На заседании Правления 6‑го августа решали первый вопрос: ставить «Гамлета» без К. С. или нет? Не вызвать ли Крэга и общими силами его, Сулера, Марджанова и моими поставить «Гамлета»? Решено было, что мы можем смять самые заветные мечты К. С., и отвергли это. Тогда я поставил на выбор два плана — один с «Карамазовыми», другой без них. Долго не могли решить. Тогда я сказал так: представим, господа, как можно реальнее, что с нами сидит К. С., и угадаем, что бы он ответил. В один голос сказали — он бы решил план «с Карамазовыми». — Ну, тогда и думать больше нечего.
В общем собрании всей труппы 8‑го августа я говорил о том, что самой лучшей поддержкой К. С. в его болезни будет огромный труд всего театра и большой успех театра. Никто не смеет заподозрить его в мелком честолюбии, он не из тех администраторов, которые радуются гибели дела, когда они отходят от него, а наоборот — он испытает истинную радость, когда узнаёт, что его детище так крепко стоит на ногах, что и без его поддержки остается на высоте его задач.

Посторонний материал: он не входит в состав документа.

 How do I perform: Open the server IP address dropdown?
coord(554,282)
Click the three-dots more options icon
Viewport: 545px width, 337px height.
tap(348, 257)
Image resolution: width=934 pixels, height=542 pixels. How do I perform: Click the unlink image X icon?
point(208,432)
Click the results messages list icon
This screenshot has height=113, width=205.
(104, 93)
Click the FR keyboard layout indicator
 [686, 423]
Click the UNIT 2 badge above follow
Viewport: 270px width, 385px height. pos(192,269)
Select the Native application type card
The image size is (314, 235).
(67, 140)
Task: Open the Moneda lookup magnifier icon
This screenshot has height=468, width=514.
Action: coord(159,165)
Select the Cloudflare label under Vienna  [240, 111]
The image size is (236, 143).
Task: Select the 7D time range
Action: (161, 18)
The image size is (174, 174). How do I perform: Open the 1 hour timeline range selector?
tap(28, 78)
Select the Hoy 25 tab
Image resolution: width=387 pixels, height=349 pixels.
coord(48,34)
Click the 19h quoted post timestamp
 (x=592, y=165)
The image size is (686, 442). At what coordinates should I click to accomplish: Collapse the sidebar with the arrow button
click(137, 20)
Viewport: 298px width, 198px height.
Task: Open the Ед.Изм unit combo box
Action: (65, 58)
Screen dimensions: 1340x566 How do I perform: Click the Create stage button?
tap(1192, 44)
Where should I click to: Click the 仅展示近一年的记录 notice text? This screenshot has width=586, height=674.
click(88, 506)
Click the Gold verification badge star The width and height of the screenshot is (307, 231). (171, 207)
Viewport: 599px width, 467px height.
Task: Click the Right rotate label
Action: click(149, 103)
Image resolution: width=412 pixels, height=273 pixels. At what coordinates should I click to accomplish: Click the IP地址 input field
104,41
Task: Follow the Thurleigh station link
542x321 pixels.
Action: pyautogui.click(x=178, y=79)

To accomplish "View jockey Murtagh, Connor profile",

{28} И весь театр понял это. И началась работа, как… как на «капустнике»[43].
Не легко мне было и с Гзовской. Помимо того, что я входил в ее положение — пришла в театр для того, чтобы играть под руководством К. С., и вдруг на большую часть сезона утратила его. Помимо этого я подумал: что же лучше? Оставить ее без ролей до выздоровления К. С.? Не лучше ли, наоборот, дать ей все же работу и помочь ей со всей искренностью и по мере моего умения. Я предложил ей выбрать самой. Она, конечно, с полным тактом и корректностью, предоставила решить нам.
И когда я начал с нею заниматься, во мне сидел самый глубокий, самый преданный друг Константина Сергеевича, тот друг, которому, в силу вещей, Конст. Серг. как бы поручил на хранение одну из своих драгоценных вещей. И я как бы взял на себя эту ответственность и отдался ей прямодушно, честно и просто.